» Requirement
Continue the passage below on law firms' resistance to innovation, starting after its final sentence; the material placed after it is not part of that passage.

» Selection
---
It went something like this…

Caroline: “One thing I’m really interested in is how many firms are looking at their processes before jumping into automation. Seems that there is still very little strategy and a lot of knee jerking around?”

Me: “Like what you are saying on the processes before jumping into automation but my experience has been different and I think the opposite is the problem.

Whether its automation, or some other potential improvement / change to current working practices, I find that most firms:

– over-analyse

– focus too much on business cases

– put in place too many red-tape procedures

– stifle those trying new ideas with a need for 100% proof it will work

– are inherently risk adverse

– have way too many meetings about meetings about meetings

– spend too much time and money before even looking at proof of concepts / pilots where you could get real user feedback

– spend too much money on consultants to make sure they are ‘doing’ the right things

– focus too much on the PR / winning an award

– focus too much on established tech others have already tried

– essentially try to make sure that if a project fails no one gets fired / held back from promotion / blamed.

In addition, “PEP Protection” is a serious cultural problem in law firms holding true R&D and innovation back.

Those in the business charged with changing strategy, innovating, implementing new ways of working etc, need to be given budget, space, access to lawyers and clients and permission to fail. Only by coming up with lots of new ideas, trying them and failing at some, will the truly great ideas develop and will anything really happen in the timescales we all want.

Innovation and disruption in legal industry is painfully slow and there is too much back covering going on.

There are exceptions. Jonathan Patterson’s Engine 1 and Engine 2 approach at DWF Ventures is one of them. Radiant Law have created an optimum slack style led environment in which anyone can suggest an idea without fear of ridicule. It can be mooted, deftly built, tested and played with to see if it has legs. Their life-changing-for-lawyers “RemarkableX” product for Word is a fantastic example of what can result from this permission to fail culture.”

Author’s Note: This is the shitty first draft. I decided it was best left unedited as I am hoping to start a conversation.
---
» Data supplied
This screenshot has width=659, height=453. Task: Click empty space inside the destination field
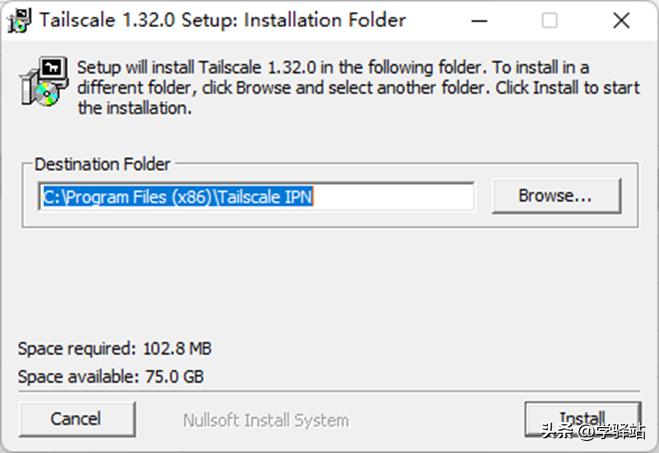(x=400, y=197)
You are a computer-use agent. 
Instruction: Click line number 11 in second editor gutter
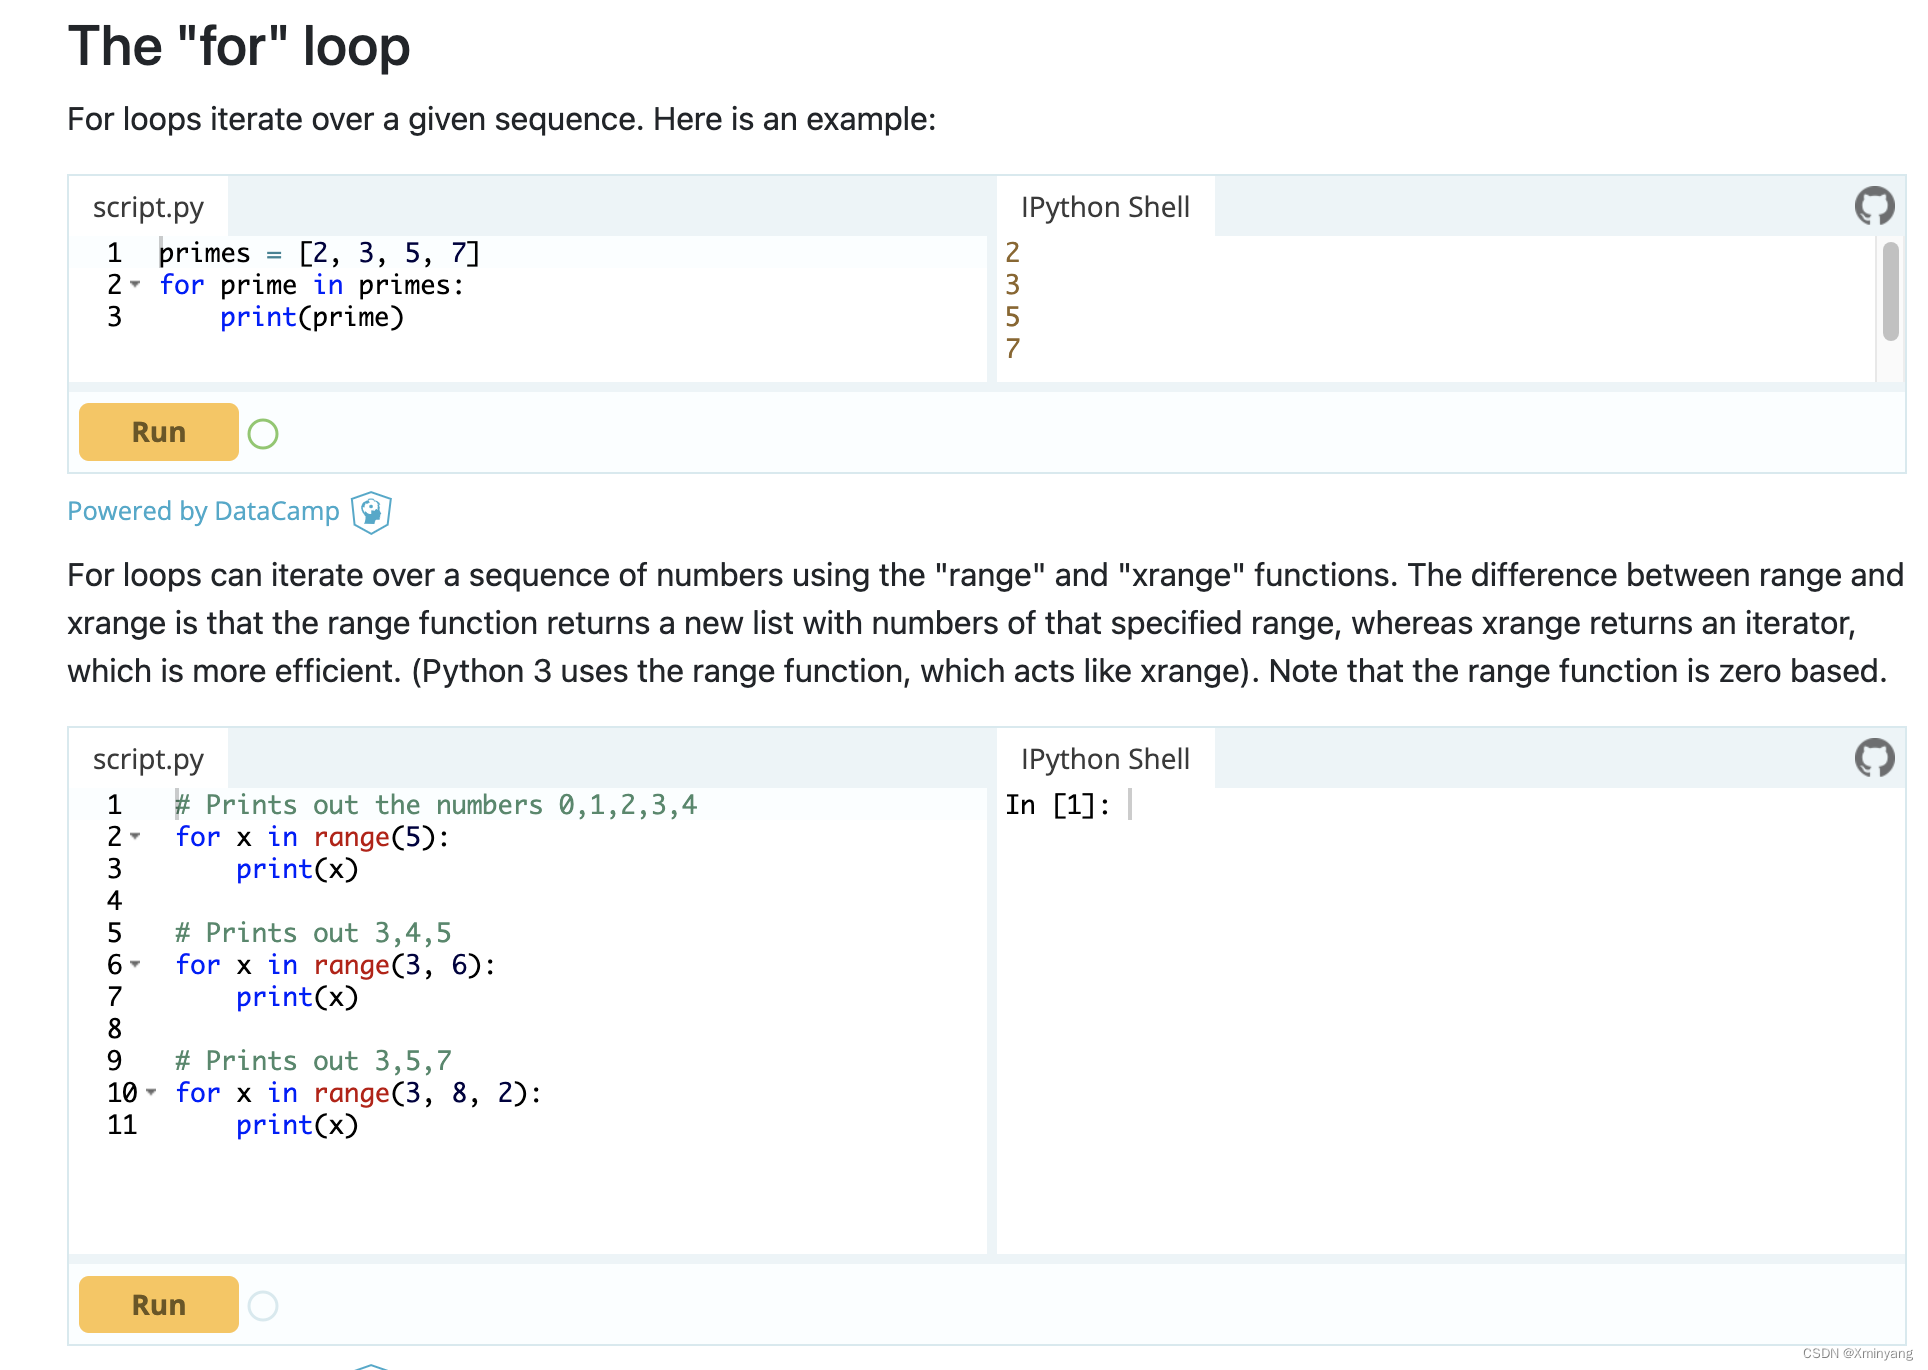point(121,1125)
---
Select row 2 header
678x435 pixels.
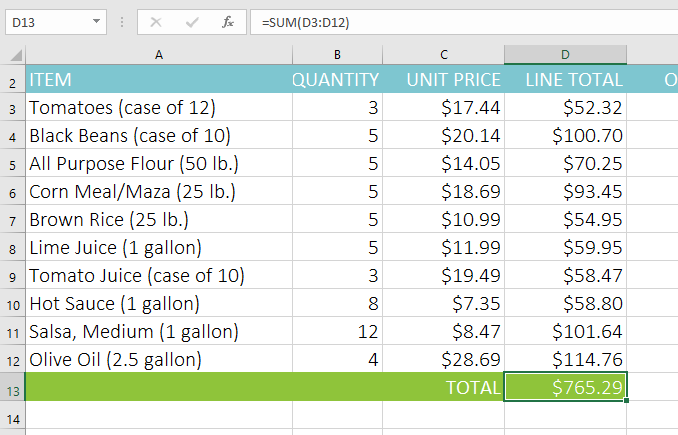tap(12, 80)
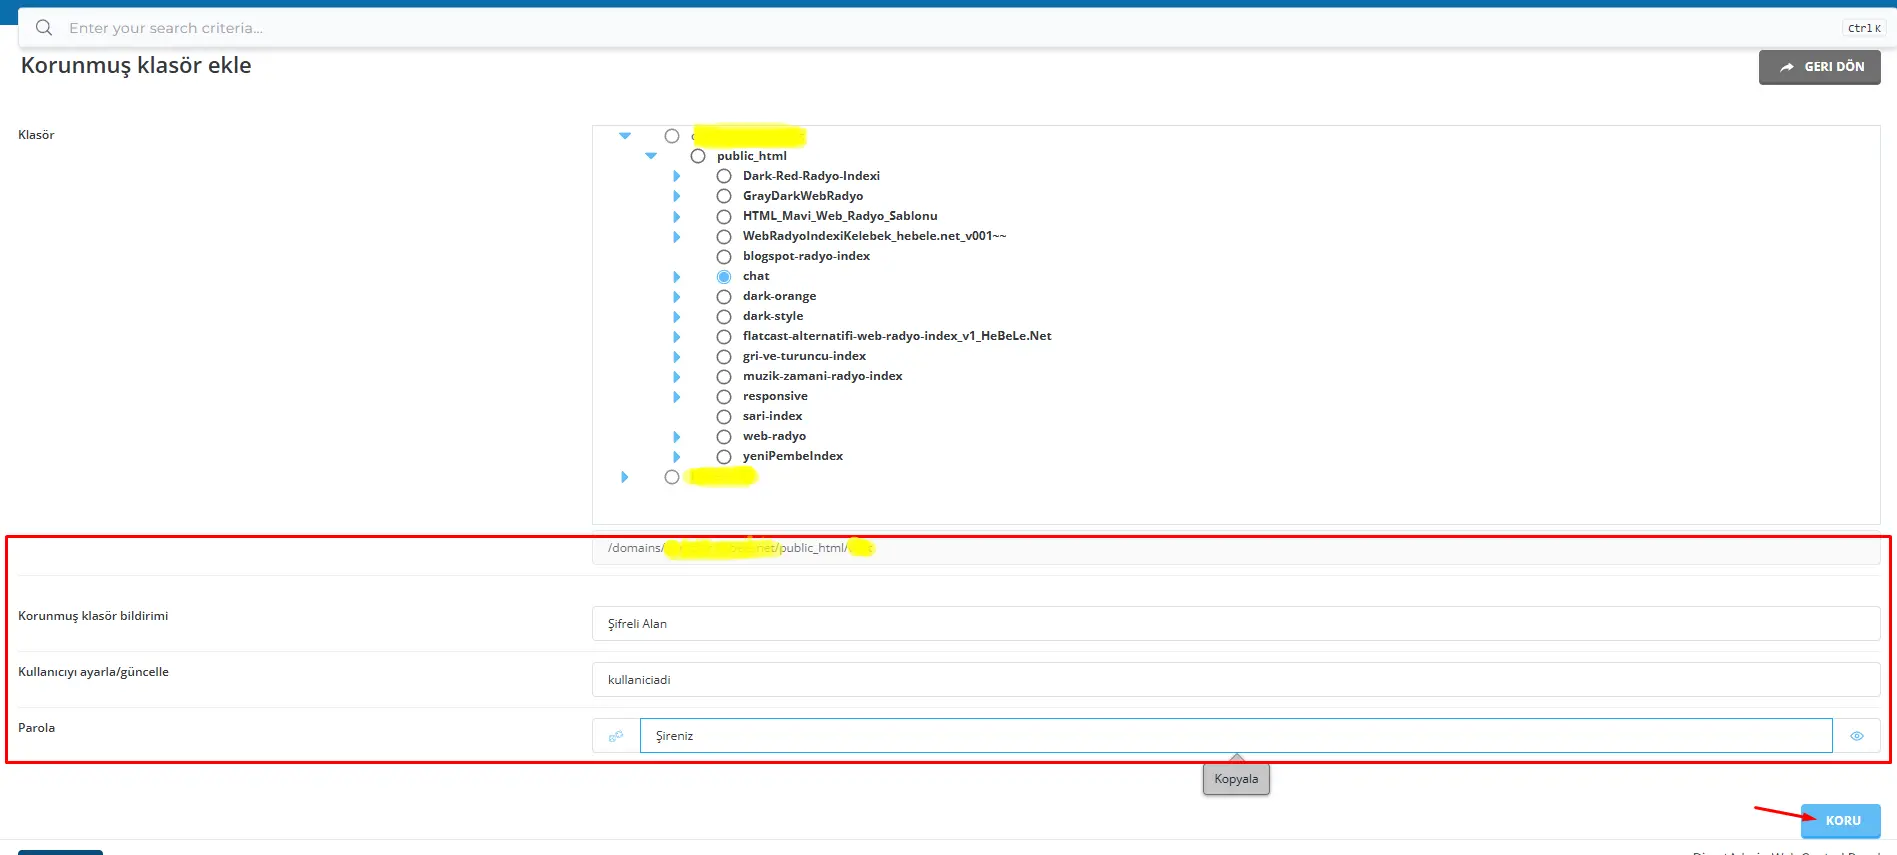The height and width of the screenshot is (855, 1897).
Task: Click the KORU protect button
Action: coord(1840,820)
---
» Final result
4 Comments

  1. Jonathan Maas says:

    Well said Caroline! Access to the lawyers and clients is perhaps the most difficult to attain. If internal developers could achieve that firms wouldn’t need to pay so much cash to external consultants.

    Also worth an honourable mention are Reed Smith with their recognition of innovation hours (reported by the Orange Rag in May)

  2. Andy Stokes says:

    I don’t know about a shitty first draft, but it’s certainly an honest and truthful one, and one which will resonate with a lot of folks.

    As law firms get larger, their inherent agility lessens, and no amount of ‘innovation initiatives’ can recover such agility once it has been replaced by reams of ‘procedure’.

    Yes, Law Firms are much more ‘business like’ than they were 20 or even 10 years ago, but I’m afraid it’s the top down type of business approach that can stifle people and their initiatives. I’ve certainly yet to see a managing partner riding a scooter to a meeting over the foosball table with an IT developer …

  3. Graeme Johnston says:

    Catherine, what a great article. As Andy says, it resonates. In the spirit of the conversation you mention, here’s a point which I go back and forward on – the one you call “PEP preservation”.
    To what extent is the problem
    1. Essentially a cultural/generational/governance/organisational dynamics issue, like the other issues in your list. Not easy to solve, but rationally solveable with effective leadership, a strong team and generational change.
    2. An innovator’s dilemma which is tougher to tackle than analysis 1, because it involves hard choices, but which right-thinking firms ought to tackle if they can figure out an effective strategy.
    3. Something which firms are acting with rational caution/resistance on, as at the end of the day the business model is lucrative and it’s human relationships that really matter.
    My impression is that, where the rubber meets the road for those of us interested in tech/process – presumably most readers of this site – it often looks like scenario 1.
    At the other extreme, one plugged-in writer who makes a hard-headed case for scenario 3. is Hugh Simons in some recent pieces this year at The American Lawyer (“all this talk of disruption is exaggerated” – I paraphrase). Alex Novarese over at Legal Business seems to incline that way as well based on recent blogs.
    Personally I incline to scenario 2 as the major explanatory factor, while recognising major elements of 1, and not entirely discounting 3.
    Would be interested in your thoughts.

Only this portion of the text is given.